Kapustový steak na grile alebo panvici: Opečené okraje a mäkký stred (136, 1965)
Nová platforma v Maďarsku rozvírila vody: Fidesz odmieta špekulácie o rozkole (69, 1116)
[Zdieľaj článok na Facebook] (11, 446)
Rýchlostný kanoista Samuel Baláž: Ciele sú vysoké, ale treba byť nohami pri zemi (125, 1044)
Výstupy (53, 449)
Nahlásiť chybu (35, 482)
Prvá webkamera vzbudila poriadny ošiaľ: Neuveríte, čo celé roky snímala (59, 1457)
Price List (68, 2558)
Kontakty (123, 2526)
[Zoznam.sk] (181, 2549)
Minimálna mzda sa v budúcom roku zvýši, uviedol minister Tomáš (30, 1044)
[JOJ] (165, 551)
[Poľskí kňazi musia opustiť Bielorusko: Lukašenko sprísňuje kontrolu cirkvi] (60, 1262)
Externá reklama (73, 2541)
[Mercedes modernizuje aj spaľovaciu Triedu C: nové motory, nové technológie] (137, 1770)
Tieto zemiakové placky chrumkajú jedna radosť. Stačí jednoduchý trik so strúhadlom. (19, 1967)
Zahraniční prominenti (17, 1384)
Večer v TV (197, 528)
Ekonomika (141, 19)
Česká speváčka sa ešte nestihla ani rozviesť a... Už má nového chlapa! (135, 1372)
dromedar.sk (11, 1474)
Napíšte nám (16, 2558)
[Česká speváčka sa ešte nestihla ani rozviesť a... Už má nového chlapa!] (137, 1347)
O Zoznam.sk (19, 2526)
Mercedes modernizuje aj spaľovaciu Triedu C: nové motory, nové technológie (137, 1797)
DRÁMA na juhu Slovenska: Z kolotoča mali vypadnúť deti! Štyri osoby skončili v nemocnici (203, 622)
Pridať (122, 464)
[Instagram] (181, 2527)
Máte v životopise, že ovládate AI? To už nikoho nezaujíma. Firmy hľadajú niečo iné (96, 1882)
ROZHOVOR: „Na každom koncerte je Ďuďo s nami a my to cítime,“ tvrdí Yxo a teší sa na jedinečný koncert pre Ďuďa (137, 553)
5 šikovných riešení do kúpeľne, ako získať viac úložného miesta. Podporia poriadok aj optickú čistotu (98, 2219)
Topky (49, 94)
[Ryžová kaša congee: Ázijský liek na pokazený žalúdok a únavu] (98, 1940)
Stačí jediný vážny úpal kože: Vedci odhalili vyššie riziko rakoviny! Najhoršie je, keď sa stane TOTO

▶ YOUR GOAL: Return every entry exactly as given.

▶ REPLY TO THE TASK:
Kapustový steak na grile alebo panvici: Opečené okraje a mäkký stred (136, 1965)
Nová platforma v Maďarsku rozvírila vody: Fidesz odmieta špekulácie o rozkole (69, 1116)
[Zdieľaj článok na Facebook] (11, 446)
Rýchlostný kanoista Samuel Baláž: Ciele sú vysoké, ale treba byť nohami pri zemi (125, 1044)
Výstupy (53, 449)
Nahlásiť chybu (35, 482)
Prvá webkamera vzbudila poriadny ošiaľ: Neuveríte, čo celé roky snímala (59, 1457)
Price List (68, 2558)
Kontakty (123, 2526)
[Zoznam.sk] (181, 2549)
Minimálna mzda sa v budúcom roku zvýši, uviedol minister Tomáš (30, 1044)
[JOJ] (165, 551)
[Poľskí kňazi musia opustiť Bielorusko: Lukašenko sprísňuje kontrolu cirkvi] (60, 1262)
Externá reklama (73, 2541)
[Mercedes modernizuje aj spaľovaciu Triedu C: nové motory, nové technológie] (137, 1770)
Tieto zemiakové placky chrumkajú jedna radosť. Stačí jednoduchý trik so strúhadlom. (19, 1967)
Zahraniční prominenti (17, 1384)
Večer v TV (197, 528)
Ekonomika (141, 19)
Česká speváčka sa ešte nestihla ani rozviesť a... Už má nového chlapa! (135, 1372)
dromedar.sk (11, 1474)
Napíšte nám (16, 2558)
[Česká speváčka sa ešte nestihla ani rozviesť a... Už má nového chlapa!] (137, 1347)
O Zoznam.sk (19, 2526)
Mercedes modernizuje aj spaľovaciu Triedu C: nové motory, nové technológie (137, 1797)
DRÁMA na juhu Slovenska: Z kolotoča mali vypadnúť deti! Štyri osoby skončili v nemocnici (203, 622)
Pridať (122, 464)
[Instagram] (181, 2527)
Máte v životopise, že ovládate AI? To už nikoho nezaujíma. Firmy hľadajú niečo iné (96, 1882)
ROZHOVOR: „Na každom koncerte je Ďuďo s nami a my to cítime,“ tvrdí Yxo a teší sa na jedinečný koncert pre Ďuďa (137, 553)
5 šikovných riešení do kúpeľne, ako získať viac úložného miesta. Podporia poriadok aj optickú čistotu (98, 2219)
Topky (49, 94)
[Ryžová kaša congee: Ázijský liek na pokazený žalúdok a únavu] (98, 1940)
Stačí jediný vážny úpal kože: Vedci odhalili vyššie riziko rakoviny! Najhoršie je, keď sa stane TOTO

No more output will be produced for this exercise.